Copy every record exactly.

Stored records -
[Start of Attachment]
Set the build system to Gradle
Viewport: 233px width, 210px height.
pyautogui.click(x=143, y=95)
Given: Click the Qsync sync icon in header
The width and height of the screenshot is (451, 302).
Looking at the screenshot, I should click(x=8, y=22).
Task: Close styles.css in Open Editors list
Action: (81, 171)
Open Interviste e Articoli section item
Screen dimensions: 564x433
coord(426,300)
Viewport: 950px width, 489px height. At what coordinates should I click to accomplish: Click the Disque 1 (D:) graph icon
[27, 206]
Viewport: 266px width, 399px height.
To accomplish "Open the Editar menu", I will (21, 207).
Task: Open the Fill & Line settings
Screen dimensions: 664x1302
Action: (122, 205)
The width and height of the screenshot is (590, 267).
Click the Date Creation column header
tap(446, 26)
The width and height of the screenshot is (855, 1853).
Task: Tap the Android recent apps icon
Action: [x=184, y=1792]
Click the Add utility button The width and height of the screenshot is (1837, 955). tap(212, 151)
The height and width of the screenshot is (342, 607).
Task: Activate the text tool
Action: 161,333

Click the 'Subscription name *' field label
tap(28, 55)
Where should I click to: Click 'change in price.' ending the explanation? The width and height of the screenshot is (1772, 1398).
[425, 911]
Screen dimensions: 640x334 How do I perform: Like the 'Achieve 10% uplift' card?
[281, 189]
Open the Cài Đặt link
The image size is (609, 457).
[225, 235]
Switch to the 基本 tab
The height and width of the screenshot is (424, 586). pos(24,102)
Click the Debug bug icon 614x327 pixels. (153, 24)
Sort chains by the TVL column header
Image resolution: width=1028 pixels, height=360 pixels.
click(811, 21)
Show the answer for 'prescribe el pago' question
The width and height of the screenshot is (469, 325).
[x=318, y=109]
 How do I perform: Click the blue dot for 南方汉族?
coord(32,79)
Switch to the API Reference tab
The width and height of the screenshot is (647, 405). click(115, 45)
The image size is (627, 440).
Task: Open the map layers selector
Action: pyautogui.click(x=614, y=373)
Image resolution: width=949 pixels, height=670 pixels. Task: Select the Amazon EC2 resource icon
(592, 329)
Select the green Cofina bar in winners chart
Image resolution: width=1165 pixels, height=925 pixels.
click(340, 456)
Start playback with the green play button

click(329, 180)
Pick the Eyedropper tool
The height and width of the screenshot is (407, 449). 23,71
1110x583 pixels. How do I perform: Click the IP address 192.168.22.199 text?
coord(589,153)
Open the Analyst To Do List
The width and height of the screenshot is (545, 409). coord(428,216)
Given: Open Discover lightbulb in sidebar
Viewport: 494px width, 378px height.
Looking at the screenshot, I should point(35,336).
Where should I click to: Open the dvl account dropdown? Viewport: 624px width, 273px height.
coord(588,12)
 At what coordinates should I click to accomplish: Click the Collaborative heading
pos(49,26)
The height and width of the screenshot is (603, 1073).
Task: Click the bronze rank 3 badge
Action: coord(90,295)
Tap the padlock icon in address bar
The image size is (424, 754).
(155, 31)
[End of Attachment]
TASK OUTPUT -
Set the build system to Gradle
Viewport: 233px width, 210px height.
pyautogui.click(x=143, y=95)
Given: Click the Qsync sync icon in header
The width and height of the screenshot is (451, 302).
Looking at the screenshot, I should click(x=8, y=22).
Task: Close styles.css in Open Editors list
Action: (81, 171)
Open Interviste e Articoli section item
Screen dimensions: 564x433
coord(426,300)
Viewport: 950px width, 489px height. At what coordinates should I click to accomplish: Click the Disque 1 (D:) graph icon
[27, 206]
Viewport: 266px width, 399px height.
To accomplish "Open the Editar menu", I will (21, 207).
Task: Open the Fill & Line settings
Screen dimensions: 664x1302
Action: (122, 205)
The width and height of the screenshot is (590, 267).
Click the Date Creation column header
tap(446, 26)
The width and height of the screenshot is (855, 1853).
Task: Tap the Android recent apps icon
Action: [x=184, y=1792]
Click the Add utility button The width and height of the screenshot is (1837, 955). tap(212, 151)
The height and width of the screenshot is (342, 607).
Task: Activate the text tool
Action: 161,333

Click the 'Subscription name *' field label
tap(28, 55)
Where should I click to: Click 'change in price.' ending the explanation? The width and height of the screenshot is (1772, 1398).
[425, 911]
Screen dimensions: 640x334 How do I perform: Like the 'Achieve 10% uplift' card?
[281, 189]
Open the Cài Đặt link
The image size is (609, 457).
[225, 235]
Switch to the 基本 tab
The height and width of the screenshot is (424, 586). pos(24,102)
Click the Debug bug icon 614x327 pixels. (153, 24)
Sort chains by the TVL column header
Image resolution: width=1028 pixels, height=360 pixels.
click(811, 21)
Show the answer for 'prescribe el pago' question
The width and height of the screenshot is (469, 325).
[x=318, y=109]
 How do I perform: Click the blue dot for 南方汉族?
coord(32,79)
Switch to the API Reference tab
The width and height of the screenshot is (647, 405). click(115, 45)
The image size is (627, 440).
Task: Open the map layers selector
Action: pyautogui.click(x=614, y=373)
Image resolution: width=949 pixels, height=670 pixels. Task: Select the Amazon EC2 resource icon
(592, 329)
Select the green Cofina bar in winners chart
Image resolution: width=1165 pixels, height=925 pixels.
click(340, 456)
Start playback with the green play button

click(329, 180)
Pick the Eyedropper tool
The height and width of the screenshot is (407, 449). 23,71
1110x583 pixels. How do I perform: Click the IP address 192.168.22.199 text?
coord(589,153)
Open the Analyst To Do List
The width and height of the screenshot is (545, 409). coord(428,216)
Given: Open Discover lightbulb in sidebar
Viewport: 494px width, 378px height.
Looking at the screenshot, I should point(35,336).
Where should I click to: Open the dvl account dropdown? Viewport: 624px width, 273px height.
coord(588,12)
 At what coordinates should I click to accomplish: Click the Collaborative heading
pos(49,26)
The height and width of the screenshot is (603, 1073).
Task: Click the bronze rank 3 badge
Action: coord(90,295)
Tap the padlock icon in address bar
The image size is (424, 754).
(155, 31)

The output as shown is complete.